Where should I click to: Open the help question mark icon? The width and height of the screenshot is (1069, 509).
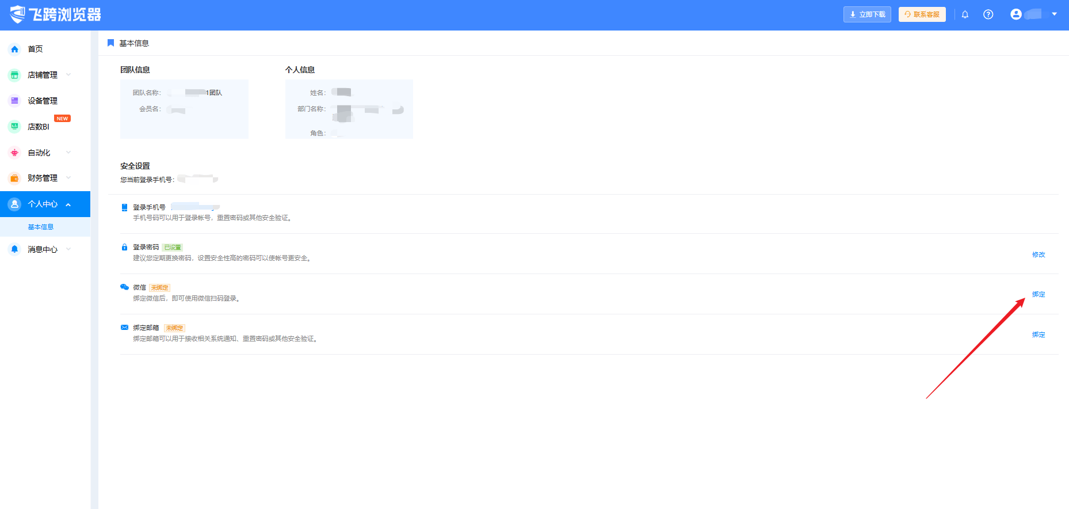click(988, 14)
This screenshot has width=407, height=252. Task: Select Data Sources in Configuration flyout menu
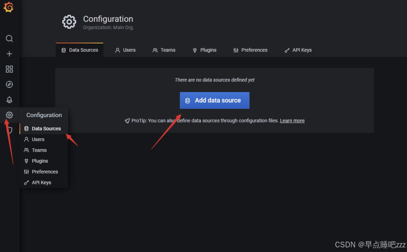[x=44, y=129]
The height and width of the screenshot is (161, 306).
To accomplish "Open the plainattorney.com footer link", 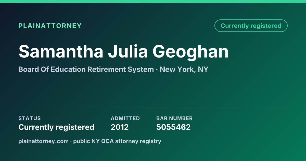I will click(x=43, y=141).
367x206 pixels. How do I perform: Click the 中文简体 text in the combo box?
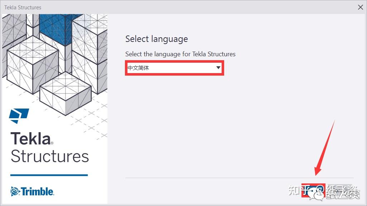(138, 68)
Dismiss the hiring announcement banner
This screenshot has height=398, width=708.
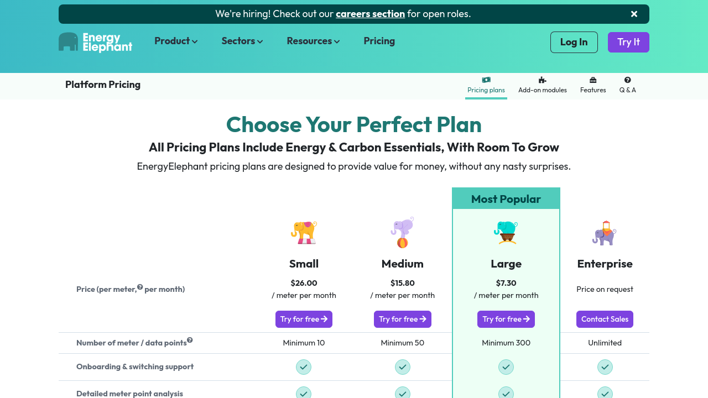coord(634,14)
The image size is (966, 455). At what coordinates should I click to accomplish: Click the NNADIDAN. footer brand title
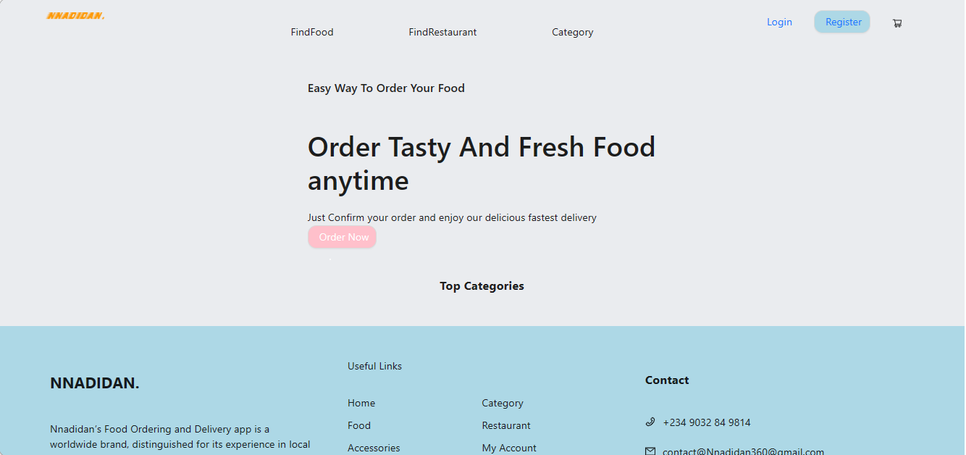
*-*-*
● Your assignment
From the line containing "367x206 pixels. How" to the final line above, both included, transcribe every line exactly and leave all pictures out.

● Written solution
367x206 pixels. How do I perform: Click the 中文简体 text in the combo box?
(138, 68)
Dismiss the hiring announcement banner
This screenshot has height=398, width=708.
coord(634,14)
The image size is (966, 455). At what coordinates should I click to accomplish: Click the NNADIDAN. footer brand title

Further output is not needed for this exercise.